Available data:
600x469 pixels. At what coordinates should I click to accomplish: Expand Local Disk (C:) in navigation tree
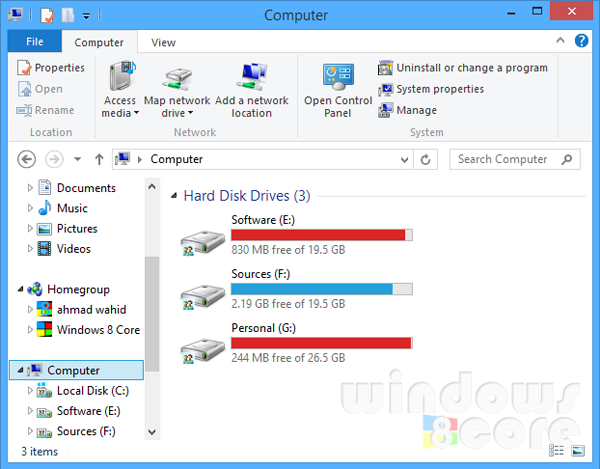point(30,391)
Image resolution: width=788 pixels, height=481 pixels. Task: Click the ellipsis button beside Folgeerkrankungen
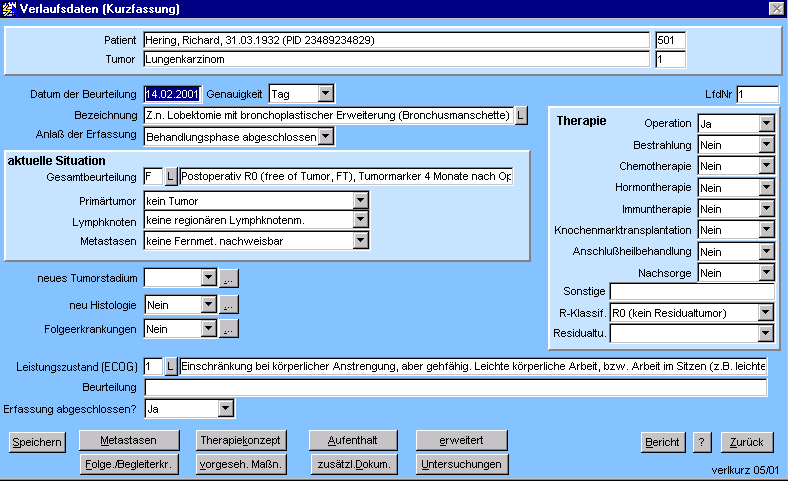pos(229,329)
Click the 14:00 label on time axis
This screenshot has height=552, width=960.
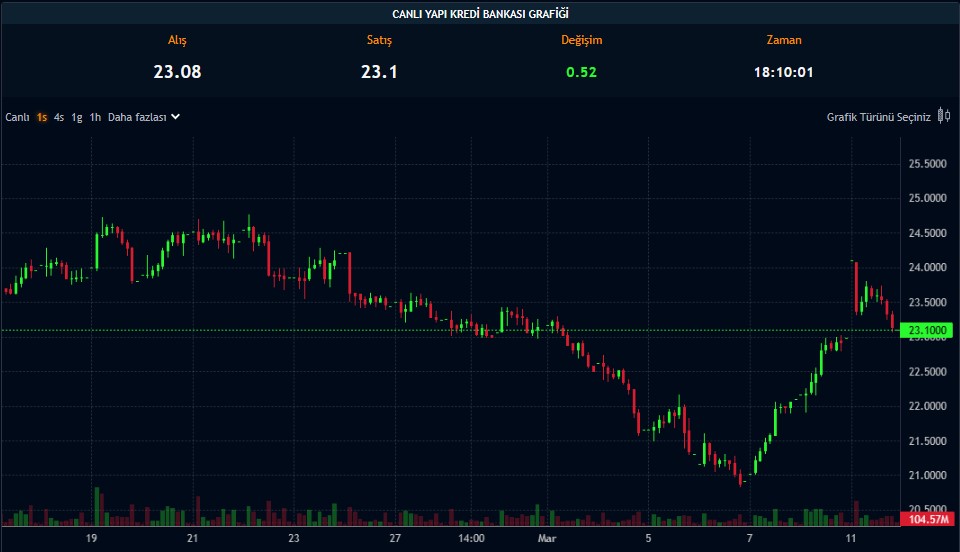tap(471, 539)
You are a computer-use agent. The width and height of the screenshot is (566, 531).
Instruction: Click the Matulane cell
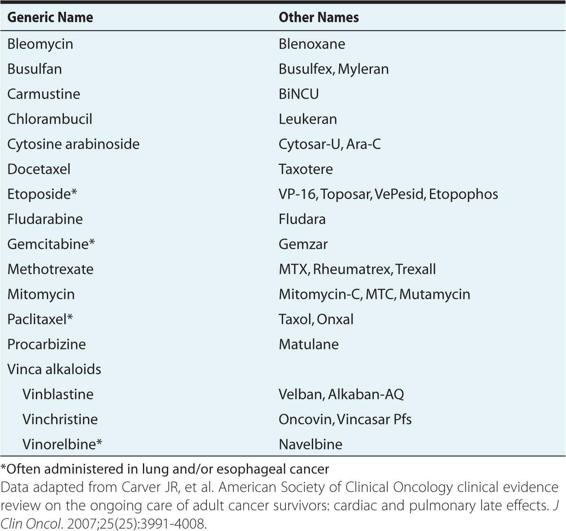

Work request: Return, exactly as they appear, the lines from the line containing "This screenshot has height=552, width=960." through the end of the records above, both ends included, without pictures.

Reply to the exercise:
This screenshot has height=552, width=960.
tap(471, 539)
You are a computer-use agent. The width and height of the screenshot is (566, 531).
Instruction: Click the Matulane cell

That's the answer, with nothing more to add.